Collected data entries
────────────────────────────────────────

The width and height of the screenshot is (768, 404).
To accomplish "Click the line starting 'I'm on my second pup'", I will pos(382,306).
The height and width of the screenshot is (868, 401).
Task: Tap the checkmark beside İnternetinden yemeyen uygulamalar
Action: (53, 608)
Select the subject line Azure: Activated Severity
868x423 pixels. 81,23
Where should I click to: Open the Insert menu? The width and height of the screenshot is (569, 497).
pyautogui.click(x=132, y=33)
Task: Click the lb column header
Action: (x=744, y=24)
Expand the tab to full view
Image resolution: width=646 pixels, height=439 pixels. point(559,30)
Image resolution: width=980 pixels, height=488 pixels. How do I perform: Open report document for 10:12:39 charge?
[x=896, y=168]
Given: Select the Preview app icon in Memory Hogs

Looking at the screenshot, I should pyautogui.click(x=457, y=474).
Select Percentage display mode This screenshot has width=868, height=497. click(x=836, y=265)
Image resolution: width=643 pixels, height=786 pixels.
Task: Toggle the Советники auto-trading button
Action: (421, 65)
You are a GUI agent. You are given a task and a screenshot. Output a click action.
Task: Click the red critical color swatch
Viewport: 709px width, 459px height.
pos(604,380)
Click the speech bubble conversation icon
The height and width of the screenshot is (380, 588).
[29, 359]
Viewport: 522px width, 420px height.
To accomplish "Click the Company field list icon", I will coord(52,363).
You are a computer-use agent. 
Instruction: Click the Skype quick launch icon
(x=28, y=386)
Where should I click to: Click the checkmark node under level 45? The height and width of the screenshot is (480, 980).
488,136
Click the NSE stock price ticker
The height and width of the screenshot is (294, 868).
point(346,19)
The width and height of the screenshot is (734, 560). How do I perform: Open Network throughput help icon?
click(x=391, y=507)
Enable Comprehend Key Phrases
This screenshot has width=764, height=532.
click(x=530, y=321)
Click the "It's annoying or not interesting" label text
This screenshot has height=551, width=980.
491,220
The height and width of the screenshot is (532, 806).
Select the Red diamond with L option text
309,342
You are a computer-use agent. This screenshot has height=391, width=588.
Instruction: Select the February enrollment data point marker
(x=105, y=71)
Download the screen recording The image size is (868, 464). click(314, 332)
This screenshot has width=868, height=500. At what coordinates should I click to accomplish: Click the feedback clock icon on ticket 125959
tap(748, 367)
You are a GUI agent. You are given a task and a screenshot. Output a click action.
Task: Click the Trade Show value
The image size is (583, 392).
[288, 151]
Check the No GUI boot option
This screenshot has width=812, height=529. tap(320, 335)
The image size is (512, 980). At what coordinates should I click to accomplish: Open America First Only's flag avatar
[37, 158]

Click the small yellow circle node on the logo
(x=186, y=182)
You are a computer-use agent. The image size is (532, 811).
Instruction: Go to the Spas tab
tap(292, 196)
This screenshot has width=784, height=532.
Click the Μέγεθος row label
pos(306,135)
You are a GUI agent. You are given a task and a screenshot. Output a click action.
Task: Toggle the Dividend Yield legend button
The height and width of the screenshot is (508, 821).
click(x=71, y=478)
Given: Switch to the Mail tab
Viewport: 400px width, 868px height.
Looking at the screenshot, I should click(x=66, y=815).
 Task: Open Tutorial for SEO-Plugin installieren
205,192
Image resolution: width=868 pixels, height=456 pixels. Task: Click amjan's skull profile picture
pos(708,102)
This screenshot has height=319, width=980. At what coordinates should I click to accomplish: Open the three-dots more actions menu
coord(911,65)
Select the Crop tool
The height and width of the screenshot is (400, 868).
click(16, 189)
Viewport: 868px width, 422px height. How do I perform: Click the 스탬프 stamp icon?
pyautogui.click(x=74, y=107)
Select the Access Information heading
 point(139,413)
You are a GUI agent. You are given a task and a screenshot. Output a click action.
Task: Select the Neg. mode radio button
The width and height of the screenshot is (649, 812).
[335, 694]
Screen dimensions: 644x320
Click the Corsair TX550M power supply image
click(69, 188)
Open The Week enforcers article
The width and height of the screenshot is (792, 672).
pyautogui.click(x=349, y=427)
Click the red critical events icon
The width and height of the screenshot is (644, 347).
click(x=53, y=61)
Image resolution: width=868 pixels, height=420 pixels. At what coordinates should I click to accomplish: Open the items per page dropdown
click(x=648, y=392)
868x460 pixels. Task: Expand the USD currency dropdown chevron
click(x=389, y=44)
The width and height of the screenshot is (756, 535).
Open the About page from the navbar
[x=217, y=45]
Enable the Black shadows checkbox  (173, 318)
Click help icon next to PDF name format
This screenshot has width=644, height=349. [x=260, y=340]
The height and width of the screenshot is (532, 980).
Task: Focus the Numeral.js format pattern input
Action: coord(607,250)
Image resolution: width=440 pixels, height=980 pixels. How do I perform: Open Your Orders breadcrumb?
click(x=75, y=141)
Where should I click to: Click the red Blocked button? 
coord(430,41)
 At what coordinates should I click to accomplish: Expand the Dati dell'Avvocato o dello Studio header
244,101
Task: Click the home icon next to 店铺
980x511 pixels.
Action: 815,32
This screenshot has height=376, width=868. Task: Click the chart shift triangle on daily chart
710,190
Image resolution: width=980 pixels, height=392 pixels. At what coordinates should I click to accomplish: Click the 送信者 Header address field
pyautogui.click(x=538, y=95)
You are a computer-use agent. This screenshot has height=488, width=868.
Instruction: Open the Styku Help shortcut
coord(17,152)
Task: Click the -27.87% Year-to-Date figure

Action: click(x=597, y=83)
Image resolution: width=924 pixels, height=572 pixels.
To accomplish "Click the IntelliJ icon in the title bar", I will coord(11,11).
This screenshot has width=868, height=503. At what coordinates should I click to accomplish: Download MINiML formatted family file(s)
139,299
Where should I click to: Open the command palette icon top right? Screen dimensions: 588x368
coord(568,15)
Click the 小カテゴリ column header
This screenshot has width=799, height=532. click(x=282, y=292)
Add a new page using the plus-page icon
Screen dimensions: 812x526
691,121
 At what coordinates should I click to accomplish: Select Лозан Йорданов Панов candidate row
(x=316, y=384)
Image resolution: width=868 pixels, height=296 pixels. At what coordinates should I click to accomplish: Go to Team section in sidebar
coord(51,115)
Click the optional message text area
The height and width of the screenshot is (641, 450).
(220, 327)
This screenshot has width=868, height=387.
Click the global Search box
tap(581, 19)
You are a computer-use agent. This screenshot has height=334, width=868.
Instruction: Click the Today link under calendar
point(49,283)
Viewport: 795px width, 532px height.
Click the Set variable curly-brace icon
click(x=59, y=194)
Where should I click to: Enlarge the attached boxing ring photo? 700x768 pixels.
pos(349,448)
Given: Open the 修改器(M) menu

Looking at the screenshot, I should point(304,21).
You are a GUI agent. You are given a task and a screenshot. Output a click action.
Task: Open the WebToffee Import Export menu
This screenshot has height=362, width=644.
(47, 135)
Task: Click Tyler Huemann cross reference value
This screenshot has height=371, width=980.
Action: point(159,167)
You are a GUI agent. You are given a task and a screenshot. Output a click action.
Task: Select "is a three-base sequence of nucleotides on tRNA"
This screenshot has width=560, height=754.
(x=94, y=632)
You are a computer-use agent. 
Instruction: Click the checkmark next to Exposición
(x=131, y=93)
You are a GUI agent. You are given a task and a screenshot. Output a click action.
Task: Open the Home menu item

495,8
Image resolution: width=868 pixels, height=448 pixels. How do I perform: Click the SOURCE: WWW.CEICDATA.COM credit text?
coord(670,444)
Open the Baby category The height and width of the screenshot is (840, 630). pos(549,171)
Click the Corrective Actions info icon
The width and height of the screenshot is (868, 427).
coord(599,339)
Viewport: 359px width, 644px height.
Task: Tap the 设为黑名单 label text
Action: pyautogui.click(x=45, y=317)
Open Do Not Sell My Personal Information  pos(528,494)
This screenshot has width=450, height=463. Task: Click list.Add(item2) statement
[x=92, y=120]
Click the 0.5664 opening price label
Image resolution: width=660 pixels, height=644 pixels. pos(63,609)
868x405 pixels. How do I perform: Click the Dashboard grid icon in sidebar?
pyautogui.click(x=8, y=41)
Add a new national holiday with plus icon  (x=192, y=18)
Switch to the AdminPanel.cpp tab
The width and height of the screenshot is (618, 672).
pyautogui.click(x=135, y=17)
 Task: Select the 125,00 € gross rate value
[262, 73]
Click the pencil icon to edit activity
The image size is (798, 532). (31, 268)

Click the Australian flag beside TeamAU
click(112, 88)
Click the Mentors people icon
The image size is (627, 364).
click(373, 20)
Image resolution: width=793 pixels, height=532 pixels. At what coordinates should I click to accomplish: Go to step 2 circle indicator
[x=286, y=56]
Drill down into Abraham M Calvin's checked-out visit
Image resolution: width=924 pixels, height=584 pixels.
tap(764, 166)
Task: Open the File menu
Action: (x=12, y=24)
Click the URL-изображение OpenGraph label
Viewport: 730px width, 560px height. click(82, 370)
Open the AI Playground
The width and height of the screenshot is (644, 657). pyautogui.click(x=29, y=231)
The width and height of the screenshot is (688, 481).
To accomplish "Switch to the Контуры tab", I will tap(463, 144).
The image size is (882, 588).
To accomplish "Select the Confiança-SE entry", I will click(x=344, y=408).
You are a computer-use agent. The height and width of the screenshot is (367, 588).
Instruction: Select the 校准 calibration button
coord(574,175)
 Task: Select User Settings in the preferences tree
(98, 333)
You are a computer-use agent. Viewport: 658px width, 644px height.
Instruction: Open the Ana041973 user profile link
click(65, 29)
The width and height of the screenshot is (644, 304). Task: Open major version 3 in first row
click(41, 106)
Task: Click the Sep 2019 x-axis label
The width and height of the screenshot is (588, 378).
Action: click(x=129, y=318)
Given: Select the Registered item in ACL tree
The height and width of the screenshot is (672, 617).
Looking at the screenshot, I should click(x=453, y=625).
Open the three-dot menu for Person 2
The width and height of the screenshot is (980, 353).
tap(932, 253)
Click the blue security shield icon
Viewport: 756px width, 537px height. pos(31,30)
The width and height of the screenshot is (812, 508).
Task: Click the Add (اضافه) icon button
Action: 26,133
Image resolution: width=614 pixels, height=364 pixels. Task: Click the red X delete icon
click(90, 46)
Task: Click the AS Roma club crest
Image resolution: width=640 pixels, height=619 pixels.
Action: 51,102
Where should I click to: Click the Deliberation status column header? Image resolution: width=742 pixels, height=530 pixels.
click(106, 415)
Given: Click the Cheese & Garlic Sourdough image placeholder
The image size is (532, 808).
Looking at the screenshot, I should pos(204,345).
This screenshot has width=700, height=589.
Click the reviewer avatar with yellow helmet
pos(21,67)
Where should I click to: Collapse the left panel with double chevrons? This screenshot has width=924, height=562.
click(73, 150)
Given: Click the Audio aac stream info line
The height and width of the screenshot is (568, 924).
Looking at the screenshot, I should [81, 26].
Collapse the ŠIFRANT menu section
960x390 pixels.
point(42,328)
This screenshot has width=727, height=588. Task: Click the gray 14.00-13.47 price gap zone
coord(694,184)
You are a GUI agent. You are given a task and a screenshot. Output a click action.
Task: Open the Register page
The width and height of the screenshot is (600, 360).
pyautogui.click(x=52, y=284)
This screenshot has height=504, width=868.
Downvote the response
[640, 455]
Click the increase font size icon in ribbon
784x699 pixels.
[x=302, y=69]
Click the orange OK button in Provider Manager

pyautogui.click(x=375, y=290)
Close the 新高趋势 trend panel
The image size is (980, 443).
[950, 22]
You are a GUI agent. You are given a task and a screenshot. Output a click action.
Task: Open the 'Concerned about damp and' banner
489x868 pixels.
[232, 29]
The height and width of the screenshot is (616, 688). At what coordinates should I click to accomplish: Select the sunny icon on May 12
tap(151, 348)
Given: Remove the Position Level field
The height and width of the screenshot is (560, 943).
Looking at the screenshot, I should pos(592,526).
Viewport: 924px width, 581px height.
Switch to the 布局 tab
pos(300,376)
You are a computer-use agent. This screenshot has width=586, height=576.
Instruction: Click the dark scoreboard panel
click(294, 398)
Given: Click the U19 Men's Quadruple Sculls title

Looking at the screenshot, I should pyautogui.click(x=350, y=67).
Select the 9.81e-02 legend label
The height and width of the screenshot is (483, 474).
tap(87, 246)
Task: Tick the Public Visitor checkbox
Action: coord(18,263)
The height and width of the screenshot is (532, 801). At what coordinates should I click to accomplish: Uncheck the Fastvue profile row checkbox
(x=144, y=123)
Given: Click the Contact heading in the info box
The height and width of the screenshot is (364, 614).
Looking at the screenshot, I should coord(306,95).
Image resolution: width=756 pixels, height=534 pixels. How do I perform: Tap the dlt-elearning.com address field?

────────────────────────────────────────

● **EXERCISE AIM**: Check each line of the data for "computer". Copy the lines where it turns up.

● **RESPONSE AREA**:
You are a computer-use agent. 
You are a computer-use agent. This screenshot has height=391, width=588.
You are a computer-use agent. The image size is (532, 811).
You are a computer-use agent. This screenshot has height=488, width=868.
You are a computer-use agent. This screenshot has height=334, width=868.
You are a computer-use agent. 
You are a computer-use agent. The height and width of the screenshot is (367, 588).
You are a computer-use agent. Viewport: 658px width, 644px height.
You are a computer-use agent. This screenshot has width=586, height=576.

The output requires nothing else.